A few years ago, 193 countries of the UN General Assembly adopted SDG (Sustainable Development Goals), setting a target of completing 17 worldwide goals within a period of 15 years, i.e. 2015-2030. These SDG replaced MDG (Millennium Development Goals), proving the inefficiency in fulfilling global targets. Under SDG, our first and prime aim is “to eradicate global poverty”. This goal is the foremost goal as, with the eradication of poverty, many of our other objectives will automatically be taken under consideration.

Poor people, due to lack of efficient resources, are more prone to the effects of environmental degradation. Similarly, if we observe other aspects, it is true that environmental changes may lead one to poverty. Hence, poverty and environment are interrelated to one another, and their balance is necessary for the fulfillment of our sustainable development goals, i.e., SDG.

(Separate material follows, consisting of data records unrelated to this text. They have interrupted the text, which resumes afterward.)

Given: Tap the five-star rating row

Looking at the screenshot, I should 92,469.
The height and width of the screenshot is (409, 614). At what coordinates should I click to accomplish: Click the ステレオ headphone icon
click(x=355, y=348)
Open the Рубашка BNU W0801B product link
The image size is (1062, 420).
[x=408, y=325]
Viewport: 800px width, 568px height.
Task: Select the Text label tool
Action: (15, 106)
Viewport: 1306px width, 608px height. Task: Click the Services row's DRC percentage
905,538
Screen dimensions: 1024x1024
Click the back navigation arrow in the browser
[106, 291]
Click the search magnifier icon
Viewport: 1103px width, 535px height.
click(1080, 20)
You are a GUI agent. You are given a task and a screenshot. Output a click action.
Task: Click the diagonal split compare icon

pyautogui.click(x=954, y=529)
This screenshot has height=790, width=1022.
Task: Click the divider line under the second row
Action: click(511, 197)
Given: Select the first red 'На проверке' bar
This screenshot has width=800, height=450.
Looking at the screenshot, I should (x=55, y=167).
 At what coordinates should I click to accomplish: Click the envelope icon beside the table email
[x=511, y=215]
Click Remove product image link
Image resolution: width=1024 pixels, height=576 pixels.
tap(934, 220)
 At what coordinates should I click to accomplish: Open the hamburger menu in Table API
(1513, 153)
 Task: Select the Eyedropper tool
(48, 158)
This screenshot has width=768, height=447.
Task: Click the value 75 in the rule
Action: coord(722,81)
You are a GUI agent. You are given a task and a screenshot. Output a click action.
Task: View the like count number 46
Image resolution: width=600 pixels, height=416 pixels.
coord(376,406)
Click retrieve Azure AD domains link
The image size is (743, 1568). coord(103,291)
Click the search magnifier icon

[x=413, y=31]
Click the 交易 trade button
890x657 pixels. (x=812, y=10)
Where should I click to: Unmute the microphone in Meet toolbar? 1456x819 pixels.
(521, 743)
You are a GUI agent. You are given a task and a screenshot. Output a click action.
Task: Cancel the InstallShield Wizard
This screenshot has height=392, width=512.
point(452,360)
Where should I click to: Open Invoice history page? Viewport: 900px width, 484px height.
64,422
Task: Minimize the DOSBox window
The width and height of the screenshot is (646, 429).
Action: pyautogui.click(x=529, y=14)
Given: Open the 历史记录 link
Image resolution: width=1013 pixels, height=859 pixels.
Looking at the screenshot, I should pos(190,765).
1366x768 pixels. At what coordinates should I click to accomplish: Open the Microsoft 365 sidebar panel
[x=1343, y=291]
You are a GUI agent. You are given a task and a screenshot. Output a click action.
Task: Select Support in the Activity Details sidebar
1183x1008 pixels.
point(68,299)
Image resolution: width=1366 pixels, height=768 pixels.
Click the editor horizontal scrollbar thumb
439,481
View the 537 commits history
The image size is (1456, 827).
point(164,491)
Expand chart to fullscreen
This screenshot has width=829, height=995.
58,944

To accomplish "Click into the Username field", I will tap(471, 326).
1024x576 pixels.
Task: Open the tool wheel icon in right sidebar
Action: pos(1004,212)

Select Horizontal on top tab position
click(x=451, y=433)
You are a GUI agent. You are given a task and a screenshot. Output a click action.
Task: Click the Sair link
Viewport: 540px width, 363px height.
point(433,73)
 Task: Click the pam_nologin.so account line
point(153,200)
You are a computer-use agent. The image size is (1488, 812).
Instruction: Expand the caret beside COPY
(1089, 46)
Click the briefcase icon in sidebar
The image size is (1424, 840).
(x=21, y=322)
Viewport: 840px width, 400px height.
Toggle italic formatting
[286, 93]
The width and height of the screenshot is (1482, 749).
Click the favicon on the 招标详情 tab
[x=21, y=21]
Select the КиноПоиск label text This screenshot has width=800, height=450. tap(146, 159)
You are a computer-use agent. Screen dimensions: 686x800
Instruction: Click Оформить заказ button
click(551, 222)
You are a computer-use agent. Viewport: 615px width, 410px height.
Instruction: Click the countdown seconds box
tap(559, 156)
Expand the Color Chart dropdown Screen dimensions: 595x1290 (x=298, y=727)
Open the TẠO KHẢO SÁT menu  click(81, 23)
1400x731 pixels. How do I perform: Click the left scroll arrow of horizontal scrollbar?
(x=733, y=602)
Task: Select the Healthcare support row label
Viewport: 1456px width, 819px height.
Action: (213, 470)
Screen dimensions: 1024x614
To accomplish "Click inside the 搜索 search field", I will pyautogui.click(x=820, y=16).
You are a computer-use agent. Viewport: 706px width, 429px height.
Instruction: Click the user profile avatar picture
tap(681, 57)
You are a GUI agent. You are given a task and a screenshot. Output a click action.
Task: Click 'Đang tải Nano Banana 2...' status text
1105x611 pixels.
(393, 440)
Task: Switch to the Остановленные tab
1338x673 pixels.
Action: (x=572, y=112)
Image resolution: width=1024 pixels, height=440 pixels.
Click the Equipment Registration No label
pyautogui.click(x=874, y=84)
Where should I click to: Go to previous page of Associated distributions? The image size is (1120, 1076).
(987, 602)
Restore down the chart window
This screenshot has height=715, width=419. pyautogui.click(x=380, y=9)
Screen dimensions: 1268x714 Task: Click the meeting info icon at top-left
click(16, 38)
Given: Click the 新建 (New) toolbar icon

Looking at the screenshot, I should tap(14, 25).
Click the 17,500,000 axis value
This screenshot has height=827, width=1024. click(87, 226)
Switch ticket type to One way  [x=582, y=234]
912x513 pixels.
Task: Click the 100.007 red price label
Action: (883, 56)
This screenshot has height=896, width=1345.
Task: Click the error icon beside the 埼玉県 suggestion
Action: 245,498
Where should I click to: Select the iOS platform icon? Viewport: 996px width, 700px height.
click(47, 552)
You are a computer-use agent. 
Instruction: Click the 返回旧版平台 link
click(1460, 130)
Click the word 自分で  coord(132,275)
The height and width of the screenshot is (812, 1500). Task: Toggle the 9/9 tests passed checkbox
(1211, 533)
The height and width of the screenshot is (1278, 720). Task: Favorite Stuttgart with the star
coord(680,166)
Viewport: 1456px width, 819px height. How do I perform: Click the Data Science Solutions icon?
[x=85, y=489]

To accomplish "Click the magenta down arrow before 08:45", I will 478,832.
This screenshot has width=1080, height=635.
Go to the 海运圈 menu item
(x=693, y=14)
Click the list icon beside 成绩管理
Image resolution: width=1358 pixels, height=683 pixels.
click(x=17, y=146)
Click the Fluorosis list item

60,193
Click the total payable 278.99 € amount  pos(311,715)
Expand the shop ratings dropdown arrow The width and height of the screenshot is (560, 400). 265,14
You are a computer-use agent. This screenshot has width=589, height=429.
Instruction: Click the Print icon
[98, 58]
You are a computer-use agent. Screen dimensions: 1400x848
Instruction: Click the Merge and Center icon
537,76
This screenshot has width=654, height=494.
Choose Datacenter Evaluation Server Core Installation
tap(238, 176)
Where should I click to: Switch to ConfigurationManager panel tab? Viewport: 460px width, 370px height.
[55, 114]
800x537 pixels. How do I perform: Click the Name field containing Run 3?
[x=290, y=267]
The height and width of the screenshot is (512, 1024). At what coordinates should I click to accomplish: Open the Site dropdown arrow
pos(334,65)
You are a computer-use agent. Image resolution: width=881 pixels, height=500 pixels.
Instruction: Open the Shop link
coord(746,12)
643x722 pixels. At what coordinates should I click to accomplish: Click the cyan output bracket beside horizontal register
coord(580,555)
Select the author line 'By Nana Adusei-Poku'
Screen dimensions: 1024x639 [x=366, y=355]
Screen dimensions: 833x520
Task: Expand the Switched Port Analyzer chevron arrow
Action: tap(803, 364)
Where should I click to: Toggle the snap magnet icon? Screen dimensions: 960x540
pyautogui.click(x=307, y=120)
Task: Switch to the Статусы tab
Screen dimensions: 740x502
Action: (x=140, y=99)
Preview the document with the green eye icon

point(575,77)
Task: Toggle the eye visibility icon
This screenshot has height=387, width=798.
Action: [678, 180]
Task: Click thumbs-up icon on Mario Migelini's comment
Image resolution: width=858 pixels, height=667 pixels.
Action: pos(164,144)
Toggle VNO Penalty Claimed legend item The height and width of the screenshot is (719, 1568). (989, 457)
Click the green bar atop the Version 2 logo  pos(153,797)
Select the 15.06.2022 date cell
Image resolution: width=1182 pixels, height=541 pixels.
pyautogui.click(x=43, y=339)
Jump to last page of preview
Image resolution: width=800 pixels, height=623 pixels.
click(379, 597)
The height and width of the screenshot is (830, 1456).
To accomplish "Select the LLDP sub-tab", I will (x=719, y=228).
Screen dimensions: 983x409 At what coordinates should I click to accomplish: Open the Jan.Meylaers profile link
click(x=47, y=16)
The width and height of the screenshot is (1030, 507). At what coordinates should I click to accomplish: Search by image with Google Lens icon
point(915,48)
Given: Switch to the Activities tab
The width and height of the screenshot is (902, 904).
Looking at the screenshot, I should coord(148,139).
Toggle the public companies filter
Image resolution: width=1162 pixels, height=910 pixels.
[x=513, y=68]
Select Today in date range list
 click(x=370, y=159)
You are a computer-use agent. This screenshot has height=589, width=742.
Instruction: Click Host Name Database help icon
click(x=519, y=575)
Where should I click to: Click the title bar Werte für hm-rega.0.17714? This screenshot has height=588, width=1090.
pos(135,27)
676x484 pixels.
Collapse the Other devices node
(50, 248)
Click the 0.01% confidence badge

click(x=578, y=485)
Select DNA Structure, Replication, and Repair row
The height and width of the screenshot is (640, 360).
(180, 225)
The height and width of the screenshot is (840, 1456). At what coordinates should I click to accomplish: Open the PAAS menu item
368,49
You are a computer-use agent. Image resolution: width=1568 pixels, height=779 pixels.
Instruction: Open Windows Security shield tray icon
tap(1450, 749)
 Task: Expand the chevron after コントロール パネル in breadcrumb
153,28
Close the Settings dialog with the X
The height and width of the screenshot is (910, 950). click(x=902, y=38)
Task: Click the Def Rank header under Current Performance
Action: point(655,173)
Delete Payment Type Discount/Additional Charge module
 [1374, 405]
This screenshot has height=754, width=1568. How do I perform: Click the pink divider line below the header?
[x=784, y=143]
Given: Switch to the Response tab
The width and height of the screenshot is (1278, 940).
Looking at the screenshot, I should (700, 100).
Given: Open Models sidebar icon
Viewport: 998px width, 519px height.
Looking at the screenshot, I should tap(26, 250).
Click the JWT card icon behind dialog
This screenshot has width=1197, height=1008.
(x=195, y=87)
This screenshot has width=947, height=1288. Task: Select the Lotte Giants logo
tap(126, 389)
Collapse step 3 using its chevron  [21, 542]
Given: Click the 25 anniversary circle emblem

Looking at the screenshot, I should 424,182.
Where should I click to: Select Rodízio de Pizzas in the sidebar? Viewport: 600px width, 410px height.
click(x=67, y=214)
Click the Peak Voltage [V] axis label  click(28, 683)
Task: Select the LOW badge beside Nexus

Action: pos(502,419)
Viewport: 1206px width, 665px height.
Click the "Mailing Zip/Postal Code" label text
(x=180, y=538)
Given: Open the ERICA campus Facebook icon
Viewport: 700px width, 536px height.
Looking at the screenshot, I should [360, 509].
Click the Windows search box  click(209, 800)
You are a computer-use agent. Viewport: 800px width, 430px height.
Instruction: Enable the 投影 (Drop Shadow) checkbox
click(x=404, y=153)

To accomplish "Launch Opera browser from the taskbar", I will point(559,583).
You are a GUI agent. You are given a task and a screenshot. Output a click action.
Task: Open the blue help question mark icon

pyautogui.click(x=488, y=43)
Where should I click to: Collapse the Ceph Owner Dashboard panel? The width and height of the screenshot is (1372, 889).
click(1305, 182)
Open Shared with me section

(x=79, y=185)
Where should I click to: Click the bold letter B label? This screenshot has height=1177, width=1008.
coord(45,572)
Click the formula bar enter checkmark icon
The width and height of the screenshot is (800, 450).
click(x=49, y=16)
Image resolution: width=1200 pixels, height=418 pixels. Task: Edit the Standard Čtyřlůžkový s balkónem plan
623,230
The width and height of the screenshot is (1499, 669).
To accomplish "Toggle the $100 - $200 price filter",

Poverty and environment have long been seen as separate units of developmental issues, causing nations to adopt a singular approach to each of them. However, since the 1970s, it has been almost universally agreed that poverty and environmental degradation are inextricably linked. The Brundtland Commission of 1987 states that “Poverty is a major cause and effect of global environmental problems.” Hence, it would have been futile to contain the larger issue of environmental degradation without alleviation of poverty.

Clean air volunteers demand clean air
Action at the Ministry of Environment and Forests in New Delhi Image courtesy: Greenpeace India

Environmental degradation and poverty alleviation are urgent global issues that have a lot in common. They must not be treated separately, because their interrelation is key to a sustainable world. The evident skewness of wealth created by incorrect, selfish capitalistic policies has bifurcated the line of development from sustainability.

Shall The Poor Be Blamed?

Recognising the Forest Rights Act gives a significant right to forest dwellers: the right to protect, regenerate or conserve or manage any community forest resource that they have been traditionally protecting or conserving for sustainable use. Encouraging poor people to adopt green technology by giving them a tax holiday and promoting ease of doing business in sustainable technologies will go a long way in creating a utilitarian world.

However, once the linkage between poverty and the environment got accepted, the global approach moved towards ‘blame the victim’ approach. Indira Gandhi, in her speech at the Stockholm Conference in 1972, stated: “Are not poverty and need the greatest polluters?” This idea can find an echo in the Brundtland Commission as well, which gave ‘Sustainable Development’ itself.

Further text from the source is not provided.